Proton boss: UK banks won’t function if encryption disappears
The issue of encryption has become a pressing conundrum for both tech companies and lawmakers involved in the UK’s Online Safety Bill in recent months.
Now at least they agree that there is currently no viable technology to access messages without compromising user privacy.
Encryption is a crucial way of turning messages into an unreadable format to ensure that only the intended recipient can read them.
Andy Yen, the founder and chief executive of Proton, an encrypted mail service, emphasised the critical nature of encryption.
“Even if you create an island of non-encryption, I’m not sure that’s the island you want to be on, because it’s much less secure and much less private,” he said, speaking to City A.M.
He pointed out the immense technical challenges involved in outlawing encryption on a global scale.
“You can comply with legislation but you may still be in breach of company policy or specific regulations,” said Yen.
Take, for example, a multinational bank that requires end-to-end encryption for all customer data.
“The UK office [of such a bank] wouldn’t be able to function unless using existing encryption messaging applications,” he explained.

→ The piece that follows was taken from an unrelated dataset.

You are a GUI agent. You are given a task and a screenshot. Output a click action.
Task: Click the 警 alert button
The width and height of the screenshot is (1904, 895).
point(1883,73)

Tech companies, including Whatsapp, Signal and Proton, have openly stated their intent to leave the UK rather than follow the encryption regulations proposed by the Online Safety Bill (OSB).
“It’s not a bluff,” said Yen, who firmly believes there are greater societal concerns at stake.

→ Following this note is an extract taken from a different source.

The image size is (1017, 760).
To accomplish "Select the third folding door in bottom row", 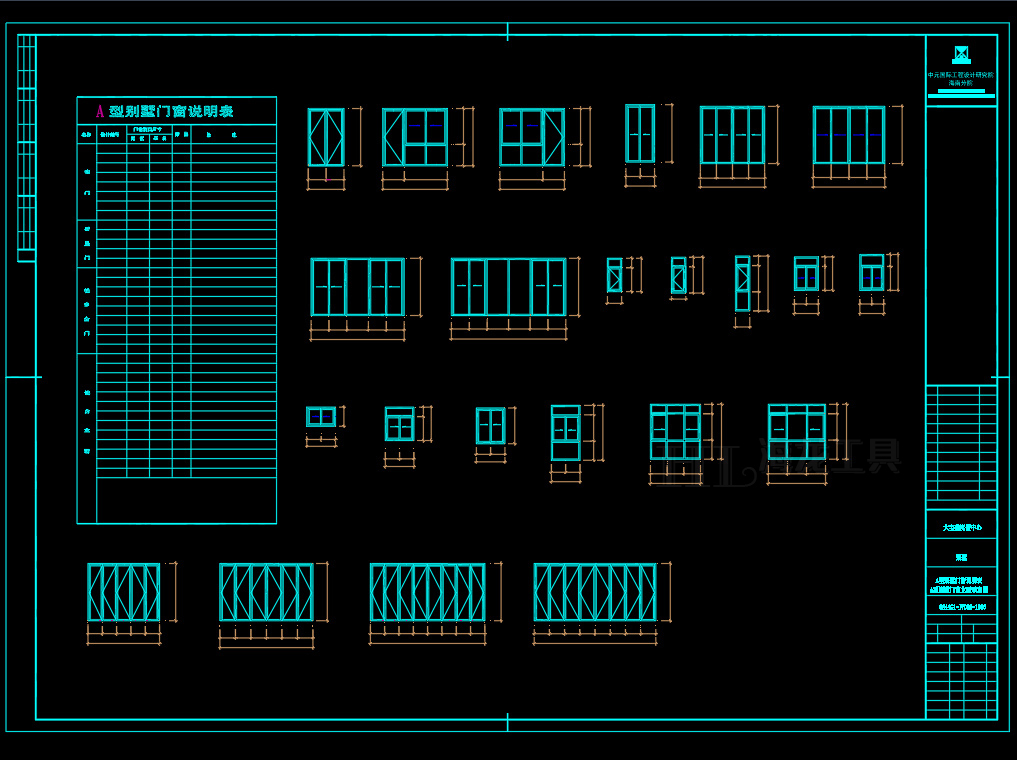I will click(427, 592).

While preserving encryption may allow some criminal activity, Yen argues that the alternative – “full surveillance” – is far less desirable.
Drawing parallels, Yen recounted an encounter with Russia’s Roskomnadzor, a counterpart to Ofcom, which approached Proton years ago with demands that had “chilling similarities” to the OSB.
“We of course could not bring ourselves to comply with this law and breach the fundamental trust of our users.”
A government spokesperson said: “Our stance on tackling child sexual abuse online remains firm, and we have always been clear that the Bill takes a measured, evidence-based approach to doing so.
“As has always been the case, as a last resort, on a case-by-case basis and only when stringent privacy safeguards have been met, it will enable Ofcom to direct companies to either use, or make best efforts to develop or source, technology to identify and remove illegal child sexual abuse content – which we know can be developed.”